Still from Audition (1999)

BACKGROUND:

INDELIBLE IMAGE: Poster and cover images always feature Asami holding a syringe, a moment that hints at bad things to come. But the weirder images that sticks in my mind are the shots of the mysterious beauty sitting in her apartment, head down, hair covering her face, telephone within arm’s reach. The implication is that she has been sitting there, motionless, in a trance for the entire time she has been offscreen, just waiting for Aoyama’s call. Also, she has something lying in the background. Something wrapped in a burlap bag…

THREE WEIRD THINGS: Thing in the bag; disembodied tongue; torture hallucinations

WHAT MAKES IT WEIRD: Takashi Miike’s most accomplished film, Audition initially shocks because of how normal it seems, before the director slyly pulls the rug from under our feet and launches us headfirst into a nightmare of pain. Fortunately, a perfectly positioned 13-minute hallucination sequence gives this movie the surreal hook (meathook, as it were) needed to elevate this master of the perverse’s best-made movie onto the list of the weirdest movies ever made.


Trailer for Audition

COMMENTS: Audition‘s broad outline is this: an older man falls for a woman for superficial reasons (her beauty and submissiveness), gradually uncovers a history of abuse and psychological baggage, and the relationship falls apart because she is too damaged to love properly. It’s the stuff of Hallmark channel housewife dramas, and for the first two thirds of the movie, it almost plays that way. When Aoyama’s film producer friend comes up with the idea to host a fake audition so his shy and lonely widower buddy can secretly scout for potential brides, Audition almost becomes a romantic comedy as it turns into a montage of kooky rejects, giving silly answers to goofy questions and twirling batons in a talent competition as light chamber jazz sets a frivolous mood. Aoyama becomes infatuated with one contestant, the shy and mysterious Asami, and nervously pursues an affair; she hints at a longing for a deeper connection with the older gentleman, and they begin to develop a real relationship that is sweet despite it’s suspect origins. In fact, up until her sudden disappearance around the halfway point of the movie, Miike only drops the slightest hints that this will be a horror feature at all. He’s playing the long game, and he does just enough to keep our interest through those opening reels, so he can reel us in with a conclusion that shatters the comforting normality of the film’s long opening gambit.
------------------------------------
--- WRITTEN EXERCISE 1 ---
Copy the Audition review from "WHAT MAKES IT" to "movies ever made.", word for word.
The listing is separate material and has no connection to the Audition review.
------------------------------------
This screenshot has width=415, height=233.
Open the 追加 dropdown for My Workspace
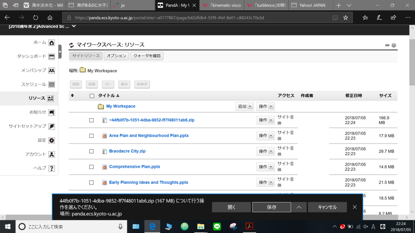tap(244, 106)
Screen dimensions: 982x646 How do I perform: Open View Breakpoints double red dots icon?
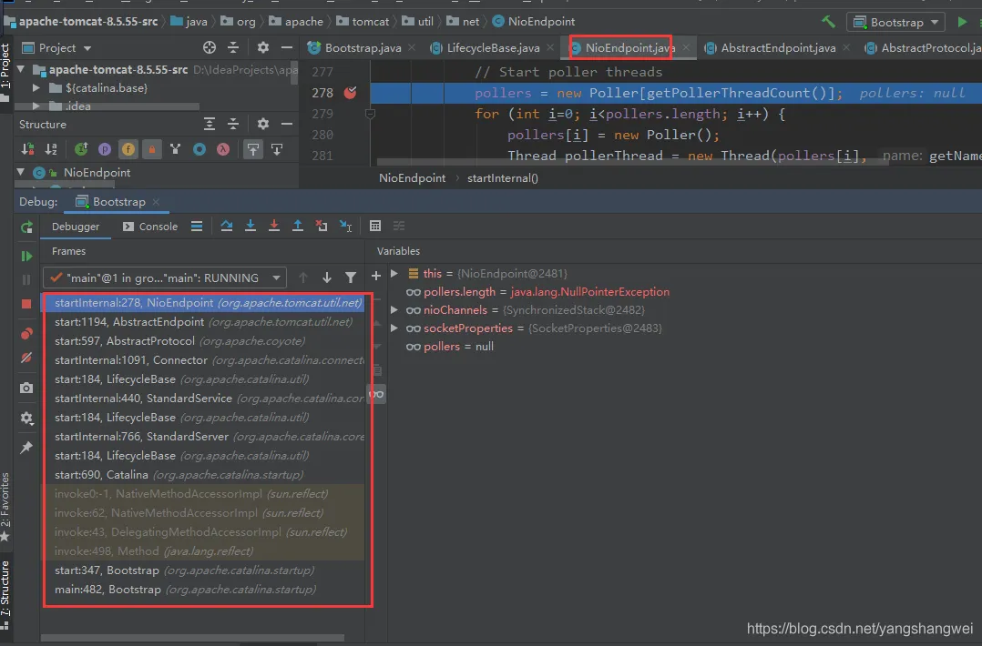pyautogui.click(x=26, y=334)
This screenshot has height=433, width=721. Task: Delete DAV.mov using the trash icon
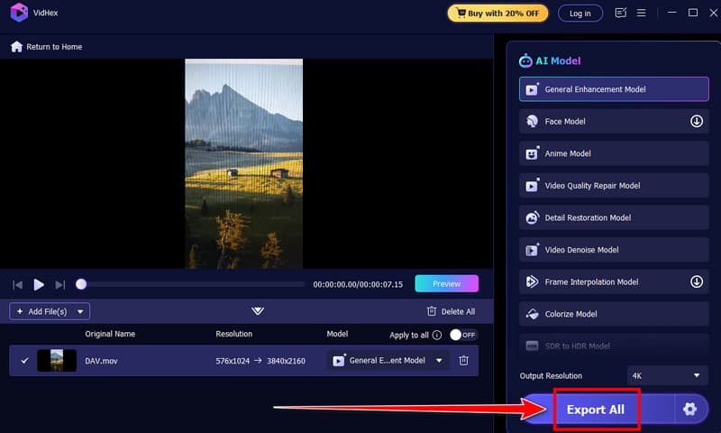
------------------------------------
--- WRITTEN EXERCISE 2 ---
Repeat every line of the listing above verbatim, but omit the pictures.

--- CORRECT OUTPUT 1 ---
WHAT MAKES IT WEIRD: Takashi Miike’s most accomplished film, Audition initially shocks because of how normal it seems, before the director slyly pulls the rug from under our feet and launches us headfirst into a nightmare of pain. Fortunately, a perfectly positioned 13-minute hallucination sequence gives this movie the surreal hook (meathook, as it were) needed to elevate this master of the perverse’s best-made movie onto the list of the weirdest movies ever made.

--- CORRECT OUTPUT 2 ---
This screenshot has width=415, height=233.
Open the 追加 dropdown for My Workspace
tap(244, 106)
Screen dimensions: 982x646 How do I perform: Open View Breakpoints double red dots icon?
pyautogui.click(x=26, y=334)
This screenshot has height=433, width=721. Task: Delete DAV.mov using the trash icon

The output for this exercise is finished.